Select to view content in your preferred language

Query Feature Layer Feature and Attachment Storage

1477
4
Jump to solution
06-15-2023 02:14 PM
Labels (1)
mpboyle
Frequent Contributor

I'm wondering how I can use the Python API to query a feature layer and retrieve the feature and attachment storage separately.

The feature layer property 'size' returns the combined feature and attachment size.  I'd like to be able to break the feature and attachment storage separately to better align with the reports generated by AGO.

mpboyle_1-1686863371899.png

1 Solution

Accepted Solutions
mpboyle
Frequent Contributor

The hosted feature layers I've been testing have not been edited since April 2022, so I don't believe that's an issue here.
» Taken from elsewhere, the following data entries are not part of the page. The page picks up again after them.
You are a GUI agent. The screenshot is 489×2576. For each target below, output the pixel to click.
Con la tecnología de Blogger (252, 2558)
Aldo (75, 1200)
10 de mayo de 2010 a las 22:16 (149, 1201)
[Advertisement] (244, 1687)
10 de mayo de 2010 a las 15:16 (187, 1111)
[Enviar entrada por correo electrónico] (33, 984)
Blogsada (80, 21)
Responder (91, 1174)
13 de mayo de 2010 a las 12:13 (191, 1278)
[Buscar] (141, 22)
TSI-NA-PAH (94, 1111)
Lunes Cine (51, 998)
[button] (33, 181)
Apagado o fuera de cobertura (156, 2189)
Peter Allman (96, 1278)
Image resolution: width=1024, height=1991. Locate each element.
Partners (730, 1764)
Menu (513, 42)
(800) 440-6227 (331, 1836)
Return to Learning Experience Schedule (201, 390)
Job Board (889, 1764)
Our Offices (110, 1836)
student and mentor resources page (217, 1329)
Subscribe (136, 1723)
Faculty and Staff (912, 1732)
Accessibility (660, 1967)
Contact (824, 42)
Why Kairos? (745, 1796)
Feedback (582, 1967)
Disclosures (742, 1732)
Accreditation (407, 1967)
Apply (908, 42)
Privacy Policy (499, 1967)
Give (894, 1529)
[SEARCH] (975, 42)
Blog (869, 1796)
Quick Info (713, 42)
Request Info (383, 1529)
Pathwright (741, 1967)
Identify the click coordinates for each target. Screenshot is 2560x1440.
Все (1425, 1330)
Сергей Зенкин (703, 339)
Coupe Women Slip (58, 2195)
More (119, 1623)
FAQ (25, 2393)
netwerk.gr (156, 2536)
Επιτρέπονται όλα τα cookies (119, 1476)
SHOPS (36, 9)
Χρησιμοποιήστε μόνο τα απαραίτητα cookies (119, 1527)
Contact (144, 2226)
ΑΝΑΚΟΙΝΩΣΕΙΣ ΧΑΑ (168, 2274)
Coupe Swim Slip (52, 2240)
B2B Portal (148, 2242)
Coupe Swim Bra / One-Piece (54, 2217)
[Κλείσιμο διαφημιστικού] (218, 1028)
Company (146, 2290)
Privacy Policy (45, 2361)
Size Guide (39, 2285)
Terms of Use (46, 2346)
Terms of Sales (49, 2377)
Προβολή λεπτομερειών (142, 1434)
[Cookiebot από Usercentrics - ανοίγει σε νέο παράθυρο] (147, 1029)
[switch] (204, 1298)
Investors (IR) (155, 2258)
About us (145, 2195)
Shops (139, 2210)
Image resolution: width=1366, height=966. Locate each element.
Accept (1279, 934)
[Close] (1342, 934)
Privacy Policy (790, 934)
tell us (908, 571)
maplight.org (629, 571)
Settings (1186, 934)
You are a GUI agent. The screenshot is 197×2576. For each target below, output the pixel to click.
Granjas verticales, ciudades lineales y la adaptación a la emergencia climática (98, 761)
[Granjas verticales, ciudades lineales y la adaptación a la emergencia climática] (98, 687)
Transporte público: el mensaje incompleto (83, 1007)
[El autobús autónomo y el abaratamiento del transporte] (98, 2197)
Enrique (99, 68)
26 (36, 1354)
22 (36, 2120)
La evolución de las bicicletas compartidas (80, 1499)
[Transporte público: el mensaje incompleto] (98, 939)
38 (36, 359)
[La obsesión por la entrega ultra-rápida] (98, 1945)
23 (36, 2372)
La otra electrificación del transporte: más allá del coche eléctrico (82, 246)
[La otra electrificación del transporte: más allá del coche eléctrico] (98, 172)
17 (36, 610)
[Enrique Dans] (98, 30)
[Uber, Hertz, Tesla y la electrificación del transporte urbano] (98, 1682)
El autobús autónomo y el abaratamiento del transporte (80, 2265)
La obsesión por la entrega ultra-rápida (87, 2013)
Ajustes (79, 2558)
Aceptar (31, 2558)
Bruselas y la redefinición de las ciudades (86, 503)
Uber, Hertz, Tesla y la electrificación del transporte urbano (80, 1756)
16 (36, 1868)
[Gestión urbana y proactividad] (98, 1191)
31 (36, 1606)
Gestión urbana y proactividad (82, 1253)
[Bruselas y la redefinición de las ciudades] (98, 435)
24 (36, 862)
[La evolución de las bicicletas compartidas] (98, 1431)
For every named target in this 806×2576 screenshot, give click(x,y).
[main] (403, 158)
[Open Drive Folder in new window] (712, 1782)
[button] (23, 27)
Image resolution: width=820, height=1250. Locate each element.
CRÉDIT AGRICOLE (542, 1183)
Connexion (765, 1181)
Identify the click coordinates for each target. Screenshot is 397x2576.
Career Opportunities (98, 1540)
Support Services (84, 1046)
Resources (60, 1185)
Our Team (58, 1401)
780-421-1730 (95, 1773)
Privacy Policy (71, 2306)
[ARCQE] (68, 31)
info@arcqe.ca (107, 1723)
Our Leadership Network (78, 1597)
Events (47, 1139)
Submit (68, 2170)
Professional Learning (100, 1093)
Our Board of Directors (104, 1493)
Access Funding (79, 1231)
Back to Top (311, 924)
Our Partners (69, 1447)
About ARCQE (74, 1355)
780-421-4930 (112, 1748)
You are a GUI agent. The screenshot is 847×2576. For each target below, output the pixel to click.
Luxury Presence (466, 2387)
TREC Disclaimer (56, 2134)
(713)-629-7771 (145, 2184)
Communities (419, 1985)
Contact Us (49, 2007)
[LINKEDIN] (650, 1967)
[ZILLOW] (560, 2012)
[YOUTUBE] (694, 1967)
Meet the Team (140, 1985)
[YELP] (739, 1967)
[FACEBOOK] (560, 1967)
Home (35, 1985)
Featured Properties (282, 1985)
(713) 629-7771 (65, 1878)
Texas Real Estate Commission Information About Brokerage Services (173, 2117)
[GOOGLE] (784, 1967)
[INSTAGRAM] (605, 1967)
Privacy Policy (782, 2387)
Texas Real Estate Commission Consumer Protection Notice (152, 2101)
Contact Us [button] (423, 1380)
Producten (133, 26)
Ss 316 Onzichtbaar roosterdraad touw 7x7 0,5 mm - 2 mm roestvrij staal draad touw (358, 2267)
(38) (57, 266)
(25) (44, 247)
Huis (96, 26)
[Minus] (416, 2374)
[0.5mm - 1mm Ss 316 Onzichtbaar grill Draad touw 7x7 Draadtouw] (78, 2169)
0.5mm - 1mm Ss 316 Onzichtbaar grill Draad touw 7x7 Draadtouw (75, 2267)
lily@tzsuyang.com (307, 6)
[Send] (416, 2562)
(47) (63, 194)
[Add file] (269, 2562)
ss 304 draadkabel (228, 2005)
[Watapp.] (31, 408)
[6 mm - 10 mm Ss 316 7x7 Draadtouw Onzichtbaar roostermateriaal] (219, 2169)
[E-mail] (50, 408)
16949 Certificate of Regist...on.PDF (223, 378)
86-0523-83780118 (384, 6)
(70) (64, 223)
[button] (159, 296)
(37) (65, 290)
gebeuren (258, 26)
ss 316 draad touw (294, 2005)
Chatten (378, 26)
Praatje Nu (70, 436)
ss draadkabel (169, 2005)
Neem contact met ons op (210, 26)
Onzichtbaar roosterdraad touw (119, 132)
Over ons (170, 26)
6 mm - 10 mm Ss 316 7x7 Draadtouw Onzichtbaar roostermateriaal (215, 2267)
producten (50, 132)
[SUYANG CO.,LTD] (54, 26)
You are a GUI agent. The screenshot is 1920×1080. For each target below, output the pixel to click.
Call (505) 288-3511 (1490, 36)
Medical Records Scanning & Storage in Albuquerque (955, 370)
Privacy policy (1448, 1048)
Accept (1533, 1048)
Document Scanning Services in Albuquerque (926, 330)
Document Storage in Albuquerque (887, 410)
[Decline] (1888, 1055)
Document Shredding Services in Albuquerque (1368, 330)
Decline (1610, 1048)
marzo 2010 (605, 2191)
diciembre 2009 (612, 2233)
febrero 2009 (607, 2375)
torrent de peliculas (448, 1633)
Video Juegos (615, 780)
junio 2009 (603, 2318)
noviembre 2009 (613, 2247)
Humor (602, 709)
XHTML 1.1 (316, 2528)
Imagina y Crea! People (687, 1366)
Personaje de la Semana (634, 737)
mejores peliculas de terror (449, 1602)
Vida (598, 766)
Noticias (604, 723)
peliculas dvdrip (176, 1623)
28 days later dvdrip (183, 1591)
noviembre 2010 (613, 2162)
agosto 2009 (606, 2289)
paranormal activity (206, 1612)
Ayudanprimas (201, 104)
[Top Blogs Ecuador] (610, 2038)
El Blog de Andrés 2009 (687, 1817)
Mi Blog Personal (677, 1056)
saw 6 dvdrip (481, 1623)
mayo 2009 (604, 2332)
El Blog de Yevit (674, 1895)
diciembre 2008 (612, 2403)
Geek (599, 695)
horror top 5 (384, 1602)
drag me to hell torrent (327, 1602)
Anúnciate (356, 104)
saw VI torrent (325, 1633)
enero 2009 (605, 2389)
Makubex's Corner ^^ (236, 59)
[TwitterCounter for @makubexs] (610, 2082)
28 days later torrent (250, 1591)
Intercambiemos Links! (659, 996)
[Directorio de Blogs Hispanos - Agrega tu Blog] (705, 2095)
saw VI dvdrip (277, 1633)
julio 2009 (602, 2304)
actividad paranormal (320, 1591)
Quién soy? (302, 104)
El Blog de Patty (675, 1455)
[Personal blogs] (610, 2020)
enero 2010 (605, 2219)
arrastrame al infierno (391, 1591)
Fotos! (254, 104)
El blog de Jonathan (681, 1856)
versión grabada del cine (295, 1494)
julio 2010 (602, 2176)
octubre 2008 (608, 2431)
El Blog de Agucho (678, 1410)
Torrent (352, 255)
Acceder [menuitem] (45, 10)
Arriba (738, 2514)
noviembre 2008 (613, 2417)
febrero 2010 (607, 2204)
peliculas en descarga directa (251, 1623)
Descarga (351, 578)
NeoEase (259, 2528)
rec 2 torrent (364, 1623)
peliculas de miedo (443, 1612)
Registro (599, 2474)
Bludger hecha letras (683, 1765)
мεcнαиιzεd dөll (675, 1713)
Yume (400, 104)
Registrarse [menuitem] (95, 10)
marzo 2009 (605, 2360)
I did some digging with a few of our hosted feature layers that have a considerable amount of attachments.  It seems like the "search" method on the Attachment Manager only returns whatever is the max record count for the service.  It doesn't seem to automatically paginate if the max record count is hit.

Using the feature layer above as an example, I should expect a return of around 3GB in size for the attachments. 

If I use the code below, only the first 2,000 attachments are returned...the max record count for the hosted feature layer service.  Even if I pass in a value of 9,999 for the "max_records" parameter used by the "search" method, only the first 2,000 attachments are returned.

 

import arcgis

itemId = '...'

# connect to portal
p = arcgis.GIS('...')

# set item object
item = p.content.get(itemId)
# get item layers
layers = item.layers
# set place holders
attachmentSize = 0
attachmentCount = 0
# iterate over item layers
for l in layers:
    # check if layer supports attachments
    attachmentSupport = l.properties.hasAttachments
    if attachmentSupport:
        attachments = l.attachments.search(where='1=1')
        # iterate over attachments
        for a in attachments:
            attachmentCount += 1
            s = a.get('SIZE')
            attachmentSize += s

# convert attachment size to MB
attachmentSizeMB = ((float(attachmentSize) / 1024.0) / 1024.0)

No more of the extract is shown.